Prolonged and profound anesthesia suspends uterine innervation to such an extent that before the uterus has time to recover its contractile energy, blood is poured in large quantities from the open vessels of the placental site. Many obstetricians do not believe that anesthesia is a factor in increasing hemorrhage after childbirth. To be sure, they modify their opinion by the advice that the anesthesia should be moderate, should not be pushed to the depth demanded by a surgical operation. The writer's experience justifies him in delivering the opinion that if the anesthetic is pushed to the extent of doing effective service, more than a physiologic amount of blood is lost and that if the anesthesia is profound, is surgical or approaches near to the surgical condition, there is imminent danger of genuine postpartum hemorrhage.

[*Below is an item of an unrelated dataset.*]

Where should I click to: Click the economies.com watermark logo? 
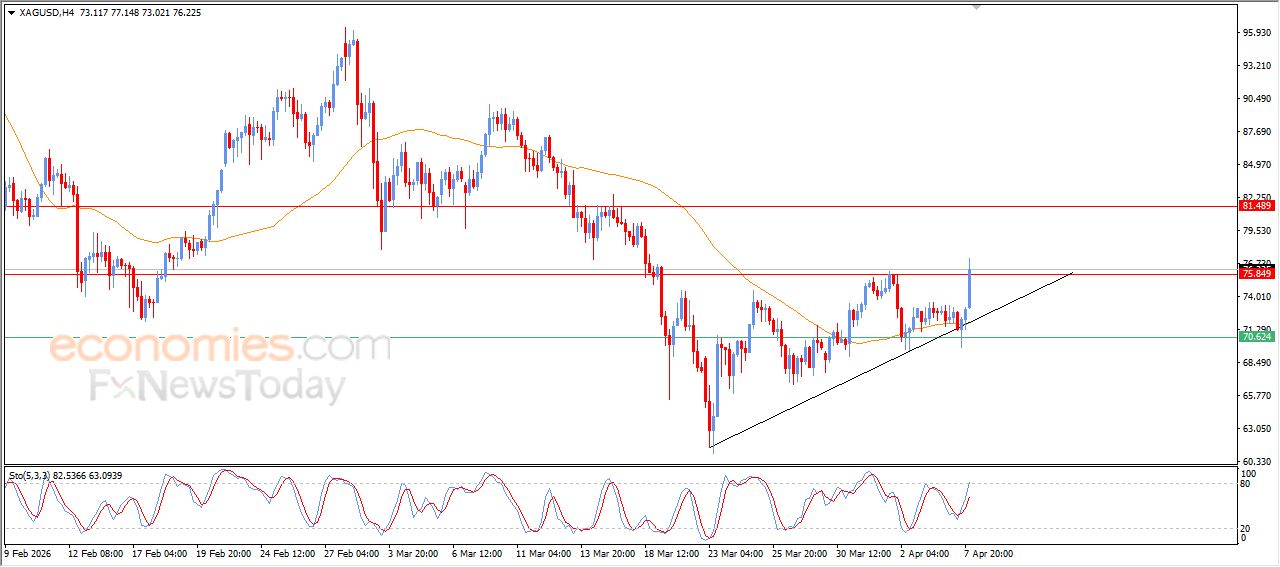click(220, 348)
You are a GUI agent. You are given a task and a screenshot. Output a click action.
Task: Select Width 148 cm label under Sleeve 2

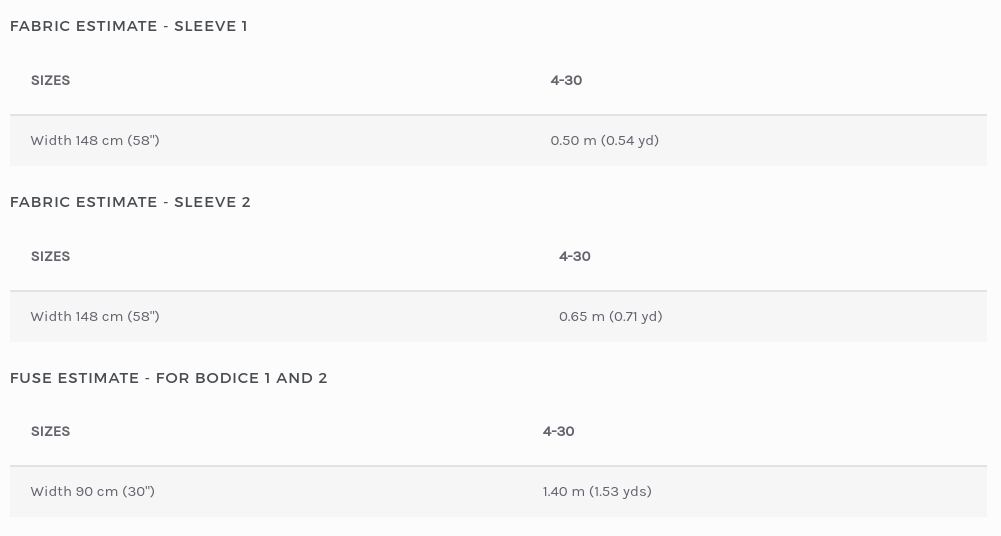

A changed condition of the blood is a factor in the production of postpartum hemorrhage. A loss of fibrinogen from the system prevents the formation of fibrin to a physiologic extent; the clots of blood usually organised to close the uterine bloodvessels become deficient in firmness and fail to do their appointed service. This changed condition of the blood is notably observed in cases of albuminuria and malaria.
The hemorrhagic diathesis accounts for some cases of postpartum hemorrhage. The factors concerned in the causation of the hemorrhagic diathesis have not been accurately determined. That such a condition exists is clearly proven by well-attested facts. In many cases in which this condition is present ancestral history strongly points to heredity as a prominent causal factor. If a parturient presents this condition and her ancestors for several generations have suffered in the same way, we must conclude that hereditary influence is largely responsible for its origin and development. It is incontestible that postpartum hemorrhage is an outcome of this diathesis.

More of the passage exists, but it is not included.